The metal alloys used as cladding for nuclear fission and fusion reactors must endure some of the most challenging engineering environments known. One of the problems they face is irradiation with high-energy products of nuclear reactions, which implant themselves in the metal matrix and can cause degradation and weakening. In particular, volatile elements such as helium (in fusion) and krypton and xenon (in fission) may diffuse through the lattice and gather into bubbles or voids, swelling and weakening the structure1,2. In some fission reactor walls the swelling caused by voids can increase the volume by several tens of percent. Not only do the voids reduce the strength by making the metal a kind of foam, but also the volatile elements can migrate to and accumulate at grain boundaries, where they cause embrittlement.

It has been long known that these voids can become ordered into superlattices, recapitulating the symmetry of the crystal lattice (hexagonal or body-centred cubic, say) at scales orders of magnitude larger — that is, tens of nanometres2. How this ordering arises hasn’t been clear, although it has been proposed that it stems from a kind of repulsive interaction between the bubbles, perhaps caused by the patterns of dislocations they produce3. The ordering can in itself be good news for the alloy’s mechanical properties, since it can sequester the insoluble gases away from grain boundaries and so reduce their embrittling effect.

A new proposal for the formation of void lattices in irradiated metals has now been put forward by Noble and colleagues4. Or rather, it is an old proposal in a new context, for the researchers suggest that the spontaneous pattern-forming process is basically that postulated in 1952 by mathematician Alan Turing5, which has been long suspected of creating a wide variety of patterns in nature — among them, animal markings6, shell pigmentation patterns7 and structures in developmental biology8.

Turing’s process generally involves the autocatalytic growth of pattern elements under the influence of diffusing ‘morphogens’. One of these, called the activator, forms localized islands, while the other, called the inhibitor, suppresses the spread of the activator beyond those islands — leading to an effective repulsion between patches that organizes them into orderly arrays, typically of spots or stripes. Crucially, the activator and inhibitor must diffuse at different rates, the ratio of which determines the length scale of the patterning. In effect, their interactions trigger an instability of the uniform distribution of ingredients at the least stable wavelength.

● **Raw data**

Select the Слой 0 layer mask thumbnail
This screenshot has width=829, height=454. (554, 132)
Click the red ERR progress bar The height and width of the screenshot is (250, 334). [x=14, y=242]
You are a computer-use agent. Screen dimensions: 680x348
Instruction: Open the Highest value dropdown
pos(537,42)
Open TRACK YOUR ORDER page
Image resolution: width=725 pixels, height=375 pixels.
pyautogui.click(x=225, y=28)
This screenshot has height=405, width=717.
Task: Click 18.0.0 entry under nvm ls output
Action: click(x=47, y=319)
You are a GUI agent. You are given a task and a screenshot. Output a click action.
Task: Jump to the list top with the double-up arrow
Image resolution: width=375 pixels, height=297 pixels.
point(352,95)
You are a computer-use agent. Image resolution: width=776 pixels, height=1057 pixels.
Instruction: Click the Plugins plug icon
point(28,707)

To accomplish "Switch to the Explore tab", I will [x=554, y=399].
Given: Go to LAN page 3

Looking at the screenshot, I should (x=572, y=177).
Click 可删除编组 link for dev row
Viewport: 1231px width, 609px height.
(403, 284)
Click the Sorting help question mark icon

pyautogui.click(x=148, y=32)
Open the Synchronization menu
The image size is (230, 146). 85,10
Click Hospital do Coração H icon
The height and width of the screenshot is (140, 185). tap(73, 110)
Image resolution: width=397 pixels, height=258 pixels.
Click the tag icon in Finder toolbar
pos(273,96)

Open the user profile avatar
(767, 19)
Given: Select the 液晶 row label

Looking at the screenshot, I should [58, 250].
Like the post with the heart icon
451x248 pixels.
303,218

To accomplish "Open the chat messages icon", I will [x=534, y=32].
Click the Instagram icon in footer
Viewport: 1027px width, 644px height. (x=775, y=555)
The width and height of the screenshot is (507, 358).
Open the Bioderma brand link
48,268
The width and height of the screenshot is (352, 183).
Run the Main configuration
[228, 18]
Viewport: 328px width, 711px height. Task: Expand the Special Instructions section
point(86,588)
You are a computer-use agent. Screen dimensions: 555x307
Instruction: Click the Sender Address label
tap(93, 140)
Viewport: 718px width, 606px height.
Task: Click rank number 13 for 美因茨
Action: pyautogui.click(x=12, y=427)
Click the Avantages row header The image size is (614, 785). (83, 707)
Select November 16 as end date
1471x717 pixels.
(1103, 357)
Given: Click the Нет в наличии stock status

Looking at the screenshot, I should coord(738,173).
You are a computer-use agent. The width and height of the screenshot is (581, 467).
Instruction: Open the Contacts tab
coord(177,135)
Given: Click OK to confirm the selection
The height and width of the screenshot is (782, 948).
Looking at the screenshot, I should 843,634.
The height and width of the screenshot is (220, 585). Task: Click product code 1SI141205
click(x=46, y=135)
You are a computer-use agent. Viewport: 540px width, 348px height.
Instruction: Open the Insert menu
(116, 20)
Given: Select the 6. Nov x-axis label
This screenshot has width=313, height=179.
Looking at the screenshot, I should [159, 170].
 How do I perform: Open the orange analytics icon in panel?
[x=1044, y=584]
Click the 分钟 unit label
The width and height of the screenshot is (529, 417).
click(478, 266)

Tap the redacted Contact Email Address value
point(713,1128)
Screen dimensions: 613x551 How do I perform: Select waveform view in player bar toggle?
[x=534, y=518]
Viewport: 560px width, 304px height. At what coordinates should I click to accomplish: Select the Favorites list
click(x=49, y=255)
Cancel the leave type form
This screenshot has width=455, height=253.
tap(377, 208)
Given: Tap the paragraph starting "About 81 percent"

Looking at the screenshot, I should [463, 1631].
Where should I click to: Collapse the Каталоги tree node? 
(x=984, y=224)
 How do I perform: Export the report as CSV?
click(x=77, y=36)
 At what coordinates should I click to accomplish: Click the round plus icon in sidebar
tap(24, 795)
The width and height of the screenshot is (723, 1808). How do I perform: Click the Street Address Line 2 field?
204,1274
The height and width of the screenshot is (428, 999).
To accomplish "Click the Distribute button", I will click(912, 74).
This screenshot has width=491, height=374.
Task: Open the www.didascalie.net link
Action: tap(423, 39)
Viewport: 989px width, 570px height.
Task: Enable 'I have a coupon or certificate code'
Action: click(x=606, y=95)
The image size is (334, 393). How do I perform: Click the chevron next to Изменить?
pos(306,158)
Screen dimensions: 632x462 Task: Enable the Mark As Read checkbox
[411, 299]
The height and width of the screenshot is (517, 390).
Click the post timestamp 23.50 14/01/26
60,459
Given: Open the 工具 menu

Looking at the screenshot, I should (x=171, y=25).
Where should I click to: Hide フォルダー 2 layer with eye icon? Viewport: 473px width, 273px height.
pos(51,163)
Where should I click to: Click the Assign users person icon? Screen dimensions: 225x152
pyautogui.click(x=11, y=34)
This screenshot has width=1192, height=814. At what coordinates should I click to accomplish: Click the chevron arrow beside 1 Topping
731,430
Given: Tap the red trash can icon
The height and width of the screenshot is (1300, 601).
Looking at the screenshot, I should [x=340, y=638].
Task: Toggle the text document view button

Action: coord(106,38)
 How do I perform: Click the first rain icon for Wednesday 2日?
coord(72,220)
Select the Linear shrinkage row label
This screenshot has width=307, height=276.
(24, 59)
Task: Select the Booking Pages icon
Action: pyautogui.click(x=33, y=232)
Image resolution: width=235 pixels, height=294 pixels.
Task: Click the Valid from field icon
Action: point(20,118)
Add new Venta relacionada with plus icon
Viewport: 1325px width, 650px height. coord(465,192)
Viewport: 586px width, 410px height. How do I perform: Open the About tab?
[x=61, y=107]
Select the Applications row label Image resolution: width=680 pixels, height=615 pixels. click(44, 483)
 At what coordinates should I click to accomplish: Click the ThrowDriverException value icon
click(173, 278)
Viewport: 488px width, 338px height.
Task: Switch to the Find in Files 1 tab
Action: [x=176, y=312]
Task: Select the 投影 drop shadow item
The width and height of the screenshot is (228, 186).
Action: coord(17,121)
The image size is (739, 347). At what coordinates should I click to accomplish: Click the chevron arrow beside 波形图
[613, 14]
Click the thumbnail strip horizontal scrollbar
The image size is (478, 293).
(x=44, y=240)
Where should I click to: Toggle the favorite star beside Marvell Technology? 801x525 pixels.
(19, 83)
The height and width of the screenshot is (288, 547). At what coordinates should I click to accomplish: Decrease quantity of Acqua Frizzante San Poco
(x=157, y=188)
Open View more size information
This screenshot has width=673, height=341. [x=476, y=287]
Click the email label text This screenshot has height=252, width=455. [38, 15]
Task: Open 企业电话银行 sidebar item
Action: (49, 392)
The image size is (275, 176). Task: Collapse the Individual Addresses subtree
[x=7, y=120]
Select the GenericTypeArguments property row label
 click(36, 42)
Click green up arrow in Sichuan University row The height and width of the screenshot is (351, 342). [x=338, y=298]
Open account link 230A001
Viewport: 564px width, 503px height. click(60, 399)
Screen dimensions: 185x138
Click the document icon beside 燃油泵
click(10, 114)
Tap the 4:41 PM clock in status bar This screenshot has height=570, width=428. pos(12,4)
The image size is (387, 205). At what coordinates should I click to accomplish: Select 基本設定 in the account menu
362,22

● **Activities**
a) According to the article on void lattices in irradiated metals, in what year did Alan Turing postulate his pattern-forming process?
b) Write out everything in the article on void lattices in irradiated metals from "It has been long" down to "their embrittling effect.".
c) Extend the article on void lattices in irradiated metals from where it stops.
The records have no connection to the article on void lattices in irradiated metals.

● **Your written answers**
a) 1952

b)
It has been long known that these voids can become ordered into superlattices, recapitulating the symmetry of the crystal lattice (hexagonal or body-centred cubic, say) at scales orders of magnitude larger — that is, tens of nanometres2. How this ordering arises hasn’t been clear, although it has been proposed that it stems from a kind of repulsive interaction between the bubbles, perhaps caused by the patterns of dislocations they produce3. The ordering can in itself be good news for the alloy’s mechanical properties, since it can sequester the insoluble gases away from grain boundaries and so reduce their embrittling effect.

c)
Turing patterns have been seen in liquid-state chemical systems9, and are thought to be formed in animals by the diffusion of morphogens that control gene activity during embryogenesis. At first glance it would seem less obvious that they might arise in the solid state. But not only can impurities and defects migrate in metals — especially at high temperatures — but the activated, Arrhenius nature of that motion means that diffusion rates can be more markedly different than in solutions. Such disparities can create the conditions stipulated in Turing’s theory.

Noble et al. describe calculations and simulations that provide a rather complete explanation of how void superlattices might arise this way in metals, due to the migration of both vacancies (empty lattice sites) and interstitials (atoms displaced from their usual positions in the lattice). They show that under certain conditions these elements can gather to form voids. If the diffusion rates of vacancies and interstitials do not differ too greatly, the voids grow by the mechanism of Ostwald ripening, whereby large ones grow at the expense of small ones. But for a greater disparity in diffusion rate, the opposite happens: large voids shrink and small ones grow until all have much the same size, and although they initially grow randomly, they become organized into a more or less ordered superlattice with (in this case) the same symmetry as the lattice (here hexagonal or body-centred cubic). This is predicted to occur only within a certain temperature window, just as empirically void superlattices are typically seen at around 0.2–0.4 times the metal’s melting point.

Whether this does indeed explain the experimental observations remains, however, to be verified. If so, it’s possible that the understanding might assist efforts to control the process so as to prolong the useful lifetime of irradiated metals in nuclear technology — and perhaps even permit its use to create designed nanostructured alloy materials.